== Selected text ==
Please wait a bit while we prepare to answer your question.

Sang-Rok Na, Group Chief Financial Officer (CFO), KB Financial Group

I think you asked two questions in total regarding RWA and the NPL coverage ratio downward trend. First on RWA: as you mentioned, the FX impact on the CET1 ratio was about 19 bps in the first quarter. For the rest of the year, there is potential for RWA growth and downsizing, but the majority of the downward impact we've seen was driven by FX. Regarding RWA sensitivity, we're making efforts to reduce that sensitivity. For example, we are managing over-the-counter derivatives, adjusting duration and maturities to reduce sensitivity. On top of that, data refinement, portfolio rebalancing and additional RWA optimization options and plans are underway. Regarding further rationalization of capital regulations, we do not have a lot of buffer but we do have some room. That's about the extent I can answer now on RWA. In terms of the NPL coverage ratio, on a continuous basis we have maintained a cautious stance on provisioning and have maintained a high coverage ratio as a result. For NPL management, we have been quite active in rebalancing. Moving forward, we will continue to remain conservative in our provisioning stance. What we are focusing on now is reducing NPLs with active write-offs, sell-offs and exit strategies for existing real estate exposures. We will try to actively reduce our NPLs and thereby ultimately improve the NPL coverage ratio as well.

Operator, Operator

We will take the next question. From HSBC Securities, we have Won Jaewoong.

Jaewoong Won, Analyst, HSBC Securities

Despite a challenging environment, thank you very much for the great results. I have two questions. The first is about operational risk RWA deregulation. I know this was applied to you. I think that in 2024, there was ELS-related operational risk that you had accumulated. When it's deregulated, in 2027, how much CET1 improvement would you enjoy? If you can explain that positive impact, it would be greatly appreciated. Second, regarding KB Kookmin Bank, to my recollection, I think you actually turned profitable from last year with great improvements. For this year, including KB Kookmin Bank, what is the expected overseas earnings contribution or increase in their profit? Can you share that with us?

Operator, Operator

Please hold and we will soon answer your questions.

Chief Risk Officer, Chief Risk Officer (CRO), KB Financial Group

Regarding the ELS-related operational risk and RWA recognition exemption: you asked about the impact. At that time, there was about KRW 745 billion of voluntary compensation that we paid to customers, which was earmarked as losses. If this is recognized in the first half of next year, there will be about a 20 bps positive impact on CET1.

== Collected data ==

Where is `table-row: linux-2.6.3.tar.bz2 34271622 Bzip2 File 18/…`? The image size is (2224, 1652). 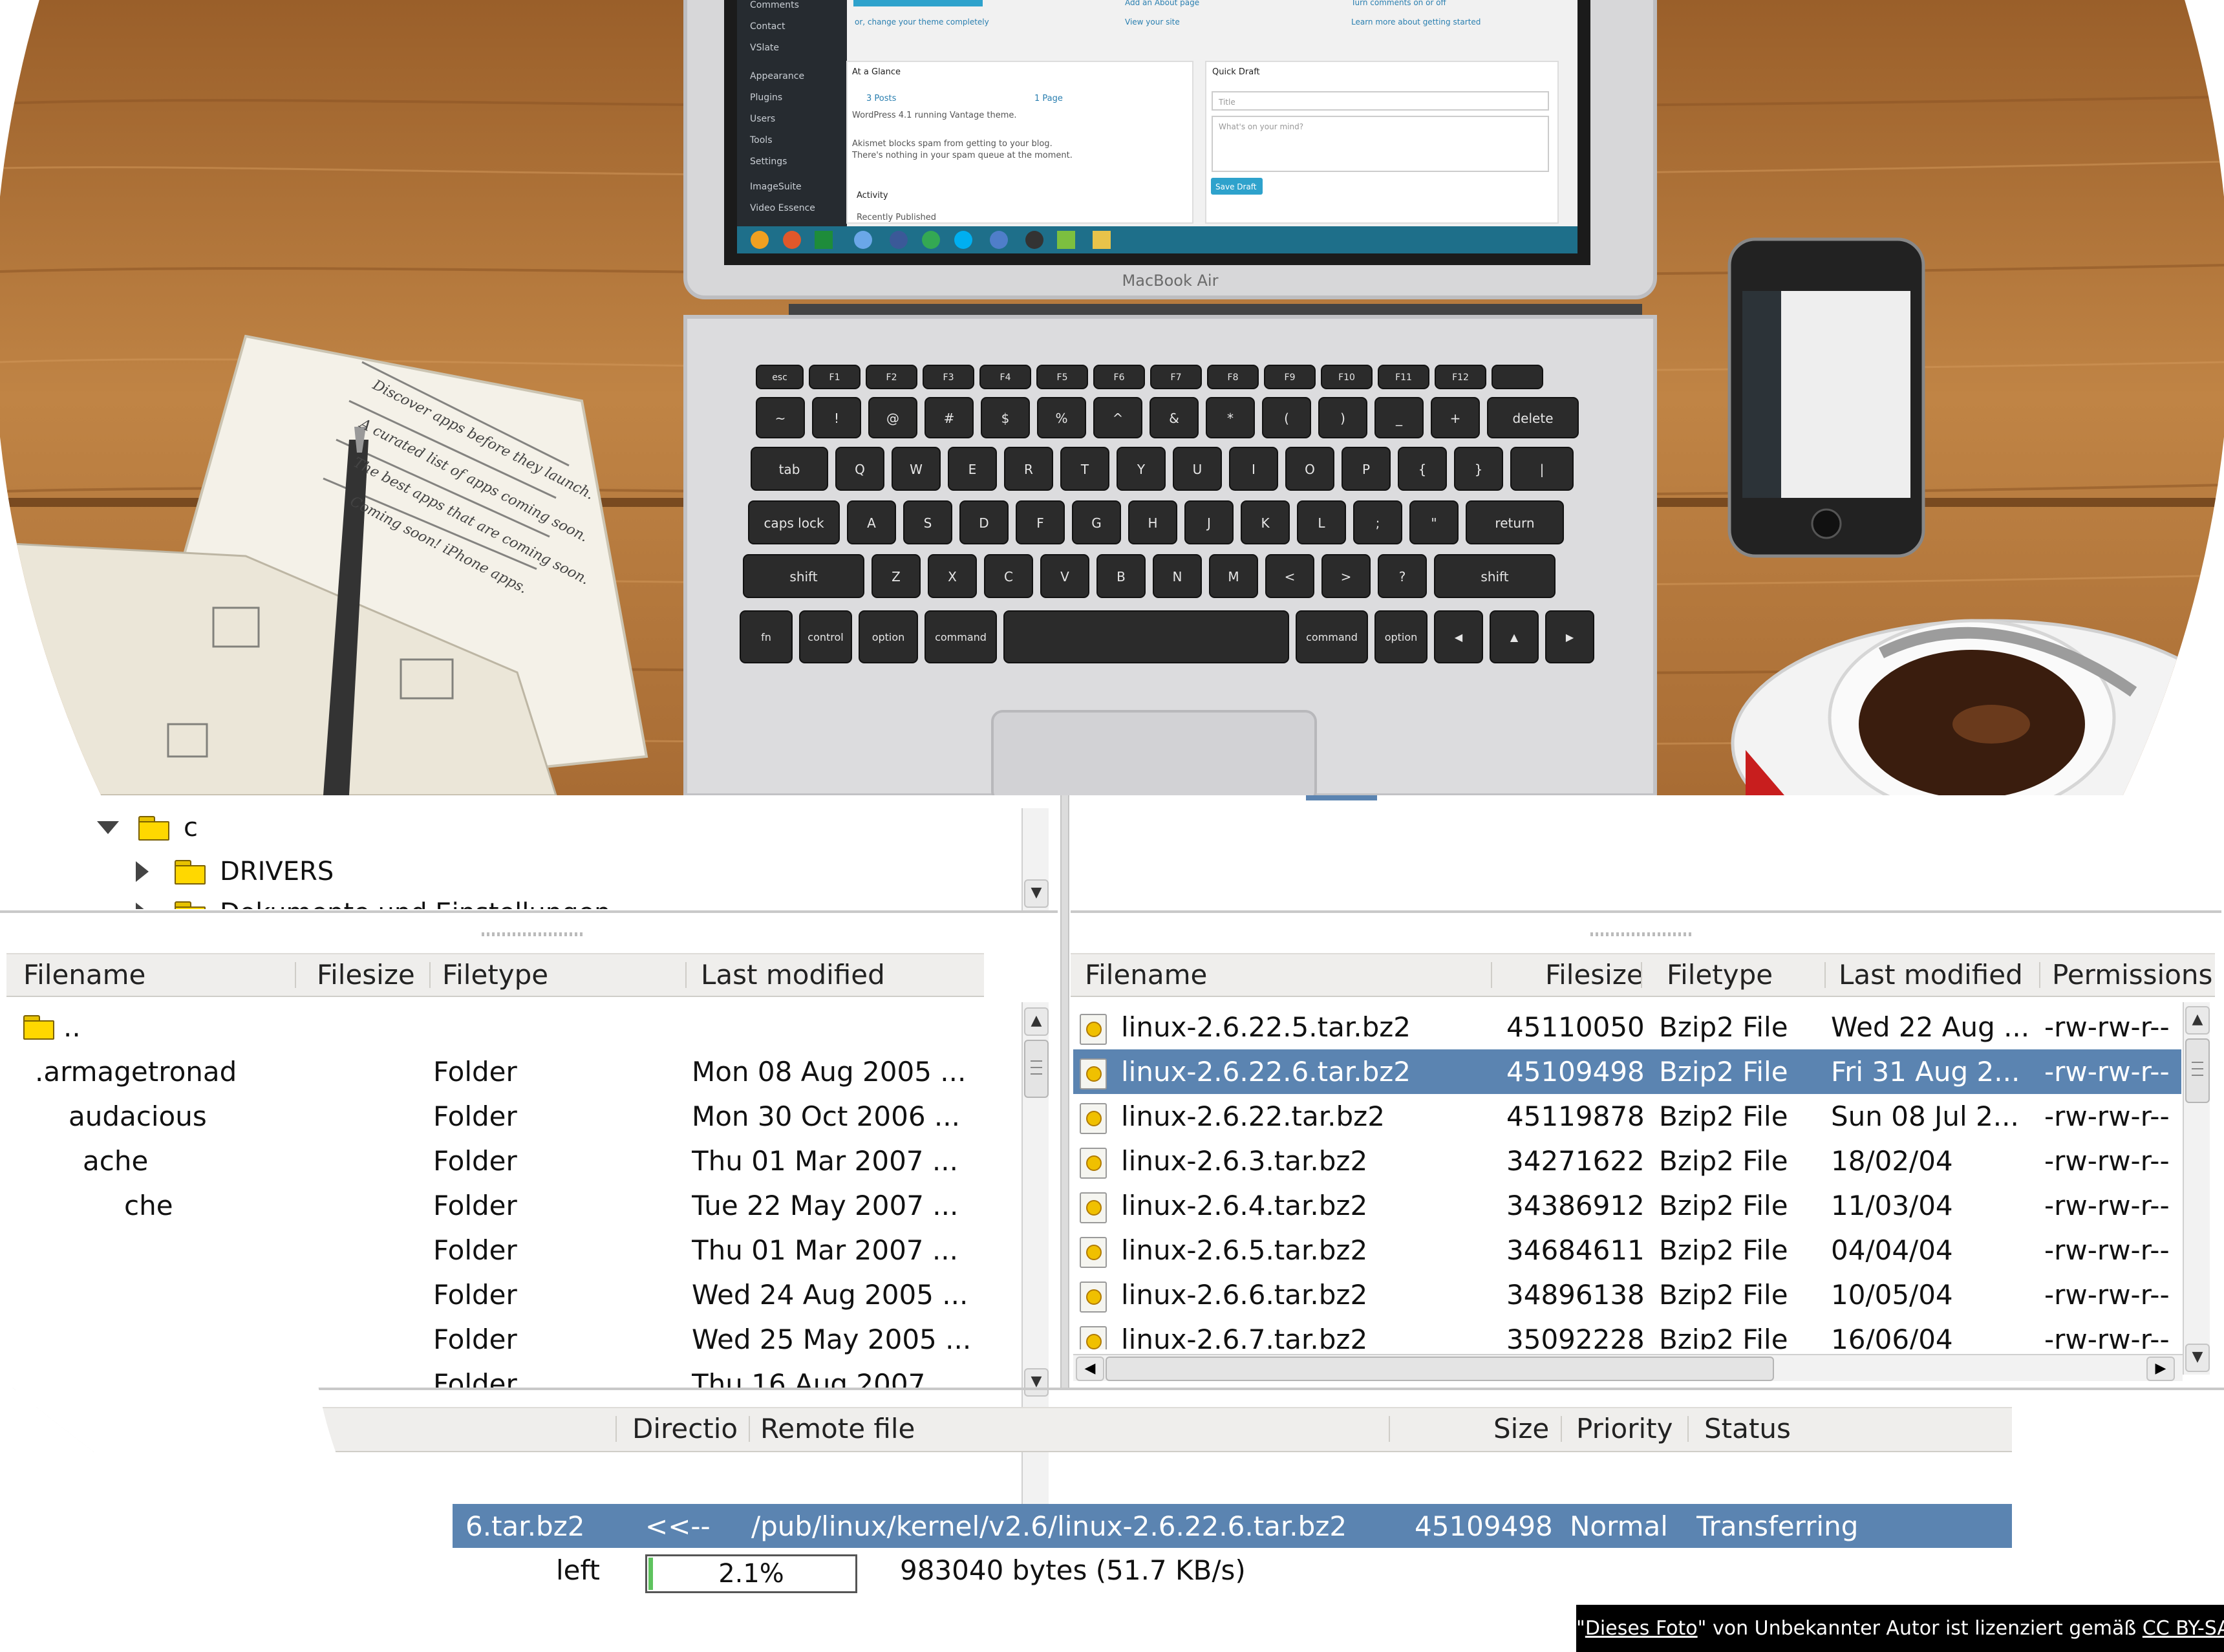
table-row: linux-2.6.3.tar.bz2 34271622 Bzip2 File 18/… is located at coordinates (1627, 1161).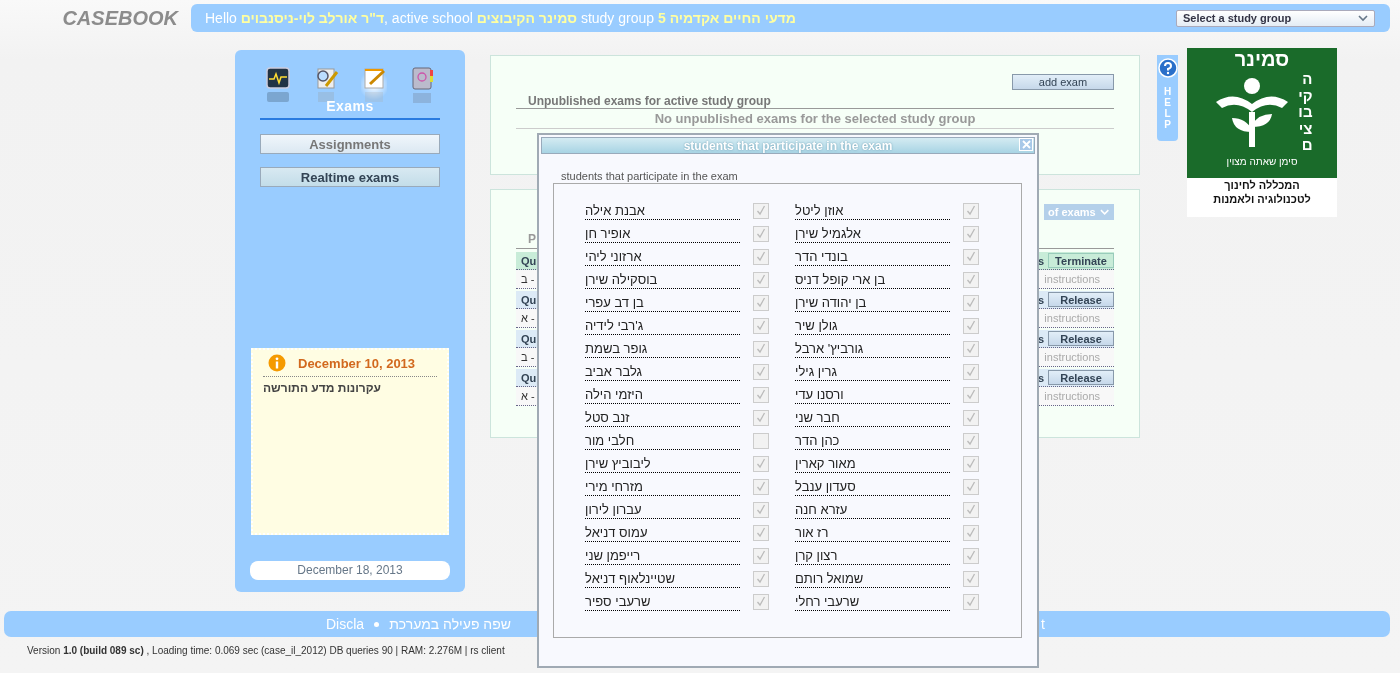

== Task instructions ==
a. List each distinct speaker identified in the transcript excerpt, with the title and affiliation given for each.
b. Quote the transcript excerpt, starting at "Jaewoong Won, Analyst, HSBC" and ending at "answer your questions.".

== Answers per task ==
a.
- Sang-Rok Na, Group Chief Financial Officer (CFO), KB Financial Group
- Operator
- Jaewoong Won, Analyst, HSBC Securities
- Chief Risk Officer (CRO), KB Financial Group

b.
Jaewoong Won, Analyst, HSBC Securities

Despite a challenging environment, thank you very much for the great results. I have two questions. The first is about operational risk RWA deregulation. I know this was applied to you. I think that in 2024, there was ELS-related operational risk that you had accumulated. When it's deregulated, in 2027, how much CET1 improvement would you enjoy? If you can explain that positive impact, it would be greatly appreciated. Second, regarding KB Kookmin Bank, to my recollection, I think you actually turned profitable from last year with great improvements. For this year, including KB Kookmin Bank, what is the expected overseas earnings contribution or increase in their profit? Can you share that with us?

Operator, Operator

Please hold and we will soon answer your questions.